### Saved data entries
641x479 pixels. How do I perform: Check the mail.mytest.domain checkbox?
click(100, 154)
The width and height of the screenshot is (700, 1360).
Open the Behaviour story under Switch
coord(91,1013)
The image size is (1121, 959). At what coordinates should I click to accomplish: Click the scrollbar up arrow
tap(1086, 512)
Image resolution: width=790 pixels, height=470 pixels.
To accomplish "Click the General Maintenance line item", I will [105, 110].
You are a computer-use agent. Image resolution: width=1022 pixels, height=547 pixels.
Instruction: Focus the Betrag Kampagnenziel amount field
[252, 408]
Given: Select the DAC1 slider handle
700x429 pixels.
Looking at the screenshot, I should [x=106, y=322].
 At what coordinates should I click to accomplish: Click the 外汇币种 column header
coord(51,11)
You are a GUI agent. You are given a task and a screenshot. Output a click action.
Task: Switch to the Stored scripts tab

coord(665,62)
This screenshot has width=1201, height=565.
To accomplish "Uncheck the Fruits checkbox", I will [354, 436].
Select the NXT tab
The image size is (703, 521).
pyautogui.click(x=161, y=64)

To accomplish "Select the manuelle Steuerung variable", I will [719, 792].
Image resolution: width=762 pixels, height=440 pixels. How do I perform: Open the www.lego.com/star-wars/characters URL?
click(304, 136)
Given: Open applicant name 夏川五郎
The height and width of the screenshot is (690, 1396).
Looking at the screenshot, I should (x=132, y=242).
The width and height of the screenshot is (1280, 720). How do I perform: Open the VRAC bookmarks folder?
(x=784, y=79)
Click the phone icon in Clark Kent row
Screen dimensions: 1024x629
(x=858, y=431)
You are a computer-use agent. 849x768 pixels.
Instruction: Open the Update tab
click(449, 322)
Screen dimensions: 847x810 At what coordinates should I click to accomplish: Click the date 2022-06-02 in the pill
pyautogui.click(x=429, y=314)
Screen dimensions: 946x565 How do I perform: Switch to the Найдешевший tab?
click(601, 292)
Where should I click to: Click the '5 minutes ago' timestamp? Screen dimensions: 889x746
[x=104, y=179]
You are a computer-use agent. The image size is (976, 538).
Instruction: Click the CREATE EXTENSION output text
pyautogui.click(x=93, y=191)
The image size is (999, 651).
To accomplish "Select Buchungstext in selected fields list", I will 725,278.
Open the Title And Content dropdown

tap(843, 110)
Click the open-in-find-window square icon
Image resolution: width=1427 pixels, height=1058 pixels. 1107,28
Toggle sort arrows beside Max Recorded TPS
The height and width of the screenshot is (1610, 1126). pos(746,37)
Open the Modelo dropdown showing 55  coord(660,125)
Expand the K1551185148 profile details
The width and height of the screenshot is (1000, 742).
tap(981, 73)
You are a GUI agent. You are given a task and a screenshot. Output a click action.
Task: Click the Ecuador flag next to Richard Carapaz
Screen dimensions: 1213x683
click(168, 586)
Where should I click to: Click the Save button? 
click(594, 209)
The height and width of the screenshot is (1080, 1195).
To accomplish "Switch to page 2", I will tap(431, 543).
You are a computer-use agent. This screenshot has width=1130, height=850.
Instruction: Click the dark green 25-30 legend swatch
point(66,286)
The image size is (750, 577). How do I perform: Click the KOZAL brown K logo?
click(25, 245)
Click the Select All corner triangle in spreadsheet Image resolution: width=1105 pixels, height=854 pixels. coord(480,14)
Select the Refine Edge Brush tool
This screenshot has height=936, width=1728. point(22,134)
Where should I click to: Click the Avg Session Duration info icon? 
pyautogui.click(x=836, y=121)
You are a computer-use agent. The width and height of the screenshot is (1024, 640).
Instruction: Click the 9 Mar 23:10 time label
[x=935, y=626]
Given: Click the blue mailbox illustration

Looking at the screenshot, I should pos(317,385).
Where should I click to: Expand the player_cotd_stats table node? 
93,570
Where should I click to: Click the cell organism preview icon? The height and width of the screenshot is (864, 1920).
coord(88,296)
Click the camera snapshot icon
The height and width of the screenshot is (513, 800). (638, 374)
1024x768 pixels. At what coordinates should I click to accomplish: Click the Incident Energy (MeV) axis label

### Required action
Copy out the entries in full, exactly as they appear.

### Answer box
641x479 pixels. How do I perform: Check the mail.mytest.domain checkbox?
click(100, 154)
The width and height of the screenshot is (700, 1360).
Open the Behaviour story under Switch
coord(91,1013)
The image size is (1121, 959). At what coordinates should I click to accomplish: Click the scrollbar up arrow
tap(1086, 512)
Image resolution: width=790 pixels, height=470 pixels.
To accomplish "Click the General Maintenance line item", I will [105, 110].
You are a computer-use agent. Image resolution: width=1022 pixels, height=547 pixels.
Instruction: Focus the Betrag Kampagnenziel amount field
[252, 408]
Given: Select the DAC1 slider handle
700x429 pixels.
Looking at the screenshot, I should [x=106, y=322].
 At what coordinates should I click to accomplish: Click the 外汇币种 column header
coord(51,11)
You are a GUI agent. You are given a task and a screenshot. Output a click action.
Task: Switch to the Stored scripts tab

coord(665,62)
This screenshot has width=1201, height=565.
To accomplish "Uncheck the Fruits checkbox", I will [354, 436].
Select the NXT tab
The image size is (703, 521).
pyautogui.click(x=161, y=64)

To accomplish "Select the manuelle Steuerung variable", I will [719, 792].
Image resolution: width=762 pixels, height=440 pixels. How do I perform: Open the www.lego.com/star-wars/characters URL?
click(304, 136)
Given: Open applicant name 夏川五郎
The height and width of the screenshot is (690, 1396).
Looking at the screenshot, I should (x=132, y=242).
The width and height of the screenshot is (1280, 720). How do I perform: Open the VRAC bookmarks folder?
(x=784, y=79)
Click the phone icon in Clark Kent row
Screen dimensions: 1024x629
(x=858, y=431)
You are a computer-use agent. 849x768 pixels.
Instruction: Open the Update tab
click(449, 322)
Screen dimensions: 847x810 At what coordinates should I click to accomplish: Click the date 2022-06-02 in the pill
pyautogui.click(x=429, y=314)
Screen dimensions: 946x565 How do I perform: Switch to the Найдешевший tab?
click(601, 292)
Where should I click to: Click the '5 minutes ago' timestamp? Screen dimensions: 889x746
[x=104, y=179]
You are a computer-use agent. The image size is (976, 538).
Instruction: Click the CREATE EXTENSION output text
pyautogui.click(x=93, y=191)
The image size is (999, 651).
To accomplish "Select Buchungstext in selected fields list", I will 725,278.
Open the Title And Content dropdown

tap(843, 110)
Click the open-in-find-window square icon
Image resolution: width=1427 pixels, height=1058 pixels. 1107,28
Toggle sort arrows beside Max Recorded TPS
The height and width of the screenshot is (1610, 1126). pos(746,37)
Open the Modelo dropdown showing 55  coord(660,125)
Expand the K1551185148 profile details
The width and height of the screenshot is (1000, 742).
tap(981, 73)
You are a GUI agent. You are given a task and a screenshot. Output a click action.
Task: Click the Ecuador flag next to Richard Carapaz
Screen dimensions: 1213x683
click(168, 586)
Where should I click to: Click the Save button? 
click(594, 209)
The height and width of the screenshot is (1080, 1195).
To accomplish "Switch to page 2", I will tap(431, 543).
You are a computer-use agent. This screenshot has width=1130, height=850.
Instruction: Click the dark green 25-30 legend swatch
point(66,286)
The image size is (750, 577). How do I perform: Click the KOZAL brown K logo?
click(25, 245)
Click the Select All corner triangle in spreadsheet Image resolution: width=1105 pixels, height=854 pixels. coord(480,14)
Select the Refine Edge Brush tool
This screenshot has height=936, width=1728. point(22,134)
Where should I click to: Click the Avg Session Duration info icon? 
pyautogui.click(x=836, y=121)
You are a computer-use agent. The width and height of the screenshot is (1024, 640).
Instruction: Click the 9 Mar 23:10 time label
[x=935, y=626]
Given: Click the blue mailbox illustration

Looking at the screenshot, I should pos(317,385).
Where should I click to: Expand the player_cotd_stats table node? 
93,570
Where should I click to: Click the cell organism preview icon? The height and width of the screenshot is (864, 1920).
coord(88,296)
Click the camera snapshot icon
The height and width of the screenshot is (513, 800). (638, 374)
1024x768 pixels. At what coordinates should I click to accomplish: Click the Incident Energy (MeV) axis label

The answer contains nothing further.